Unfortunately, at the moment too few Black-owned franchises exist. The biggest hurdle is the initial investment required to acquire the franchise. But franchisors can help with that. At McDonald's, the most successful franchise in the world, I worked on this very issue, researching and presenting a report to senior management on the importance of franchisee diversity. That report offered strategies on recruiting, retaining, and establishing parity between the Black consumer base and the restaurant owners.
In fact, programs like this exist now and they work, but not enough companies have them, not enough money is being invested in them, and not enough attention is being paid to them. One fantastic example is Marriott's Franchise Diversity Initiative, in which the chain partners with the National Association of Black Hotel Owners, Operators and Developers (NABHOOD). Through it, in July 2011 Marriott had 586 women- and minority-owned hotels nationwide, including 126 owned by African Americans. That number surpassed the goal of the program, set in 2005, to have 500 women- and minority-owned hotels by 2010. The objective was part of a larger diversity agenda that included a pledge to spend $1 billion with minority suppliers, a goal Marriott has surpassed by $1.3 billion.
Another worthy program is New York Life's $50 billion Empowerment Plan that seeks to persuade two hundred thousand African American families to purchase at least $250,000 of life insurance. Yes, it's a savvy sales strategy, but that doesn't detract from its broader value. The idea, as New York Life states, is to show African Americans “how other cultures use life
insurance to protect income and to build multigenerational wealth.” The company wants to challenge Blacks “to be wealth creators, instead of wealth spenders.” However, the wealth creators are not just the consumers who are able to create and transfer wealth with life insurance and annuities; the $50 billion Empowerment Plan also calls for targeting Black entrepreneurs as agents and brokers: “New York Life's 900+ African American agents have pledged to help empower the communities they serve.” Eugene Mitchell, SVP of the African American Market Unit, describes these reps as “quasi business owners,” something akin to being a New York Life franchisee. In effect, the Black entrepreneurs, their families, and their neighborhoods reap the same benefits that occur when major franchisers recruit, train, and support Black franchisees. As an advocate for African American economic empowerment, I like that concept—a lot.

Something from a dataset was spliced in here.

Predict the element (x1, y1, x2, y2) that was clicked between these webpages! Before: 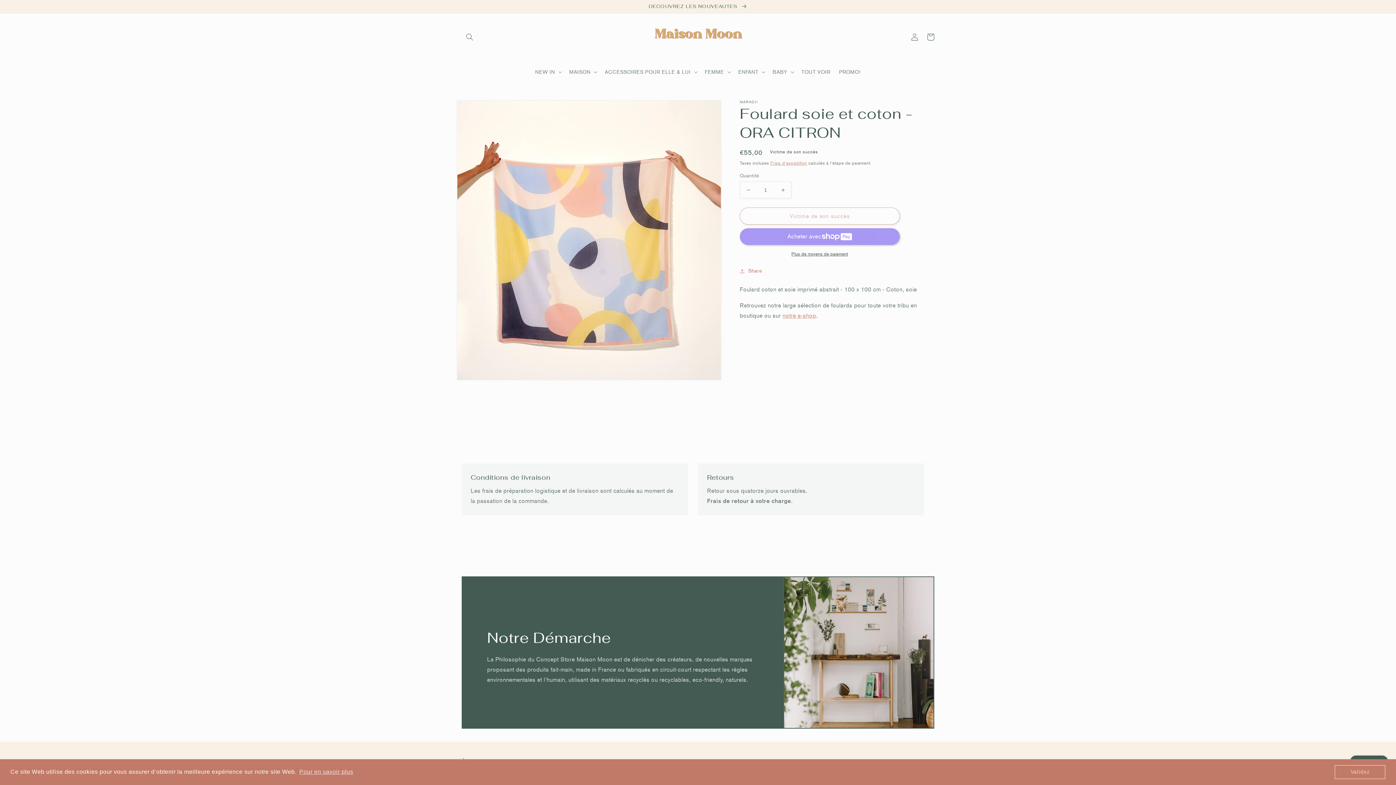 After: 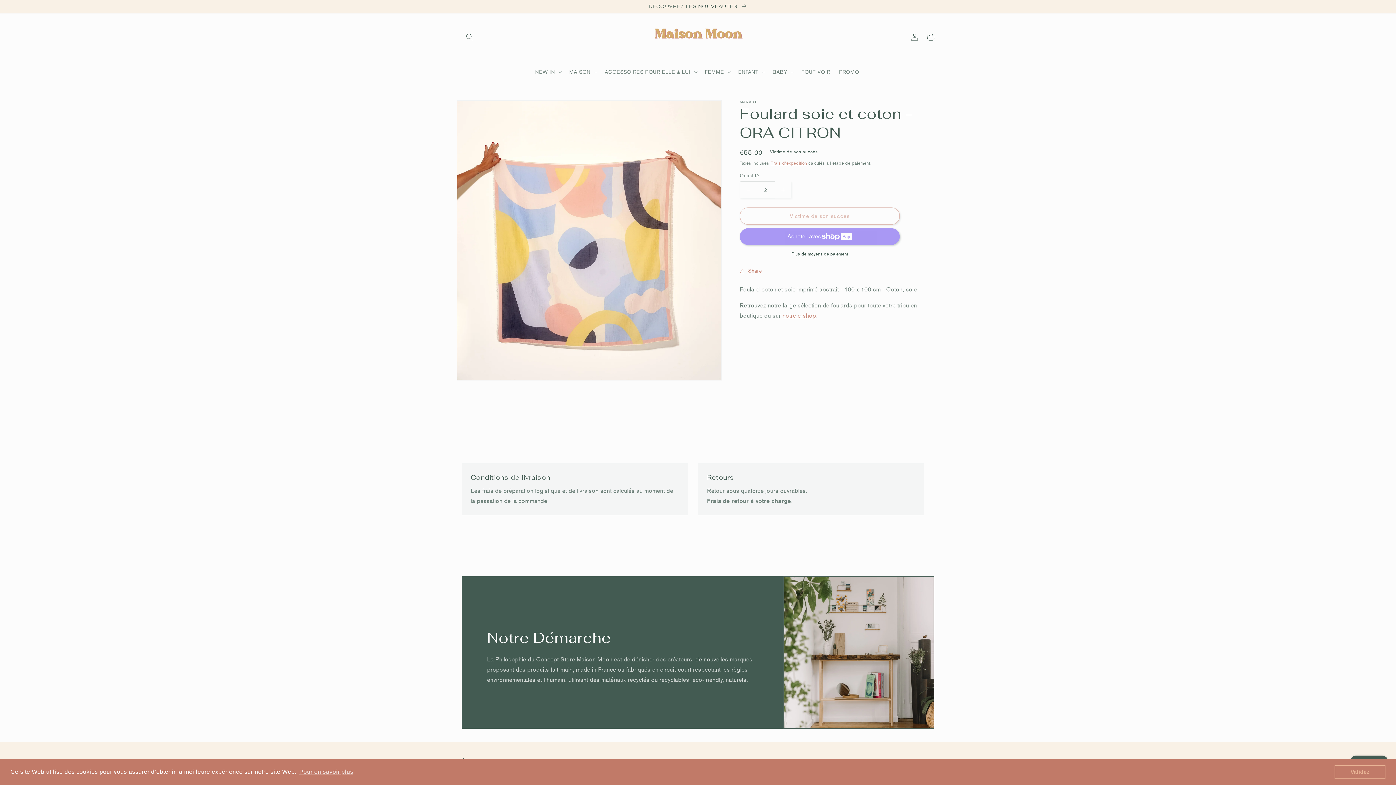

If other corporations, like Pepsico's KFC and Pizza Hut, Procter & Gamble, Toyota, Home Depot, Kmart, and The Athlete's Foot, were to allocate one-tenth of the money they spend on advertising to Black consumers on advertising to Black entrepreneurs, they would attract some of the most talented, driven, and hardworking franchisees, suppliers, and vendors on the planet. The money they would invest in training the new franchisees—which is what the companies would invest in any potential franchisee—along with offering financing, extended repayment periods, and that critical help with start-up costs—would get the attention of Black consumers, who would support those stores in big numbers. The same would happen if these firms were to put more money into finding Black suppliers and vendors or enabling quality Black companies that may not be big enough to serve as subcontractors or suppliers to their partners or their own suppliers. Progressive organizations engage in Tier 2 supplier diversity by requiring that their main suppliers meet certain levels of spending with minority suppliers.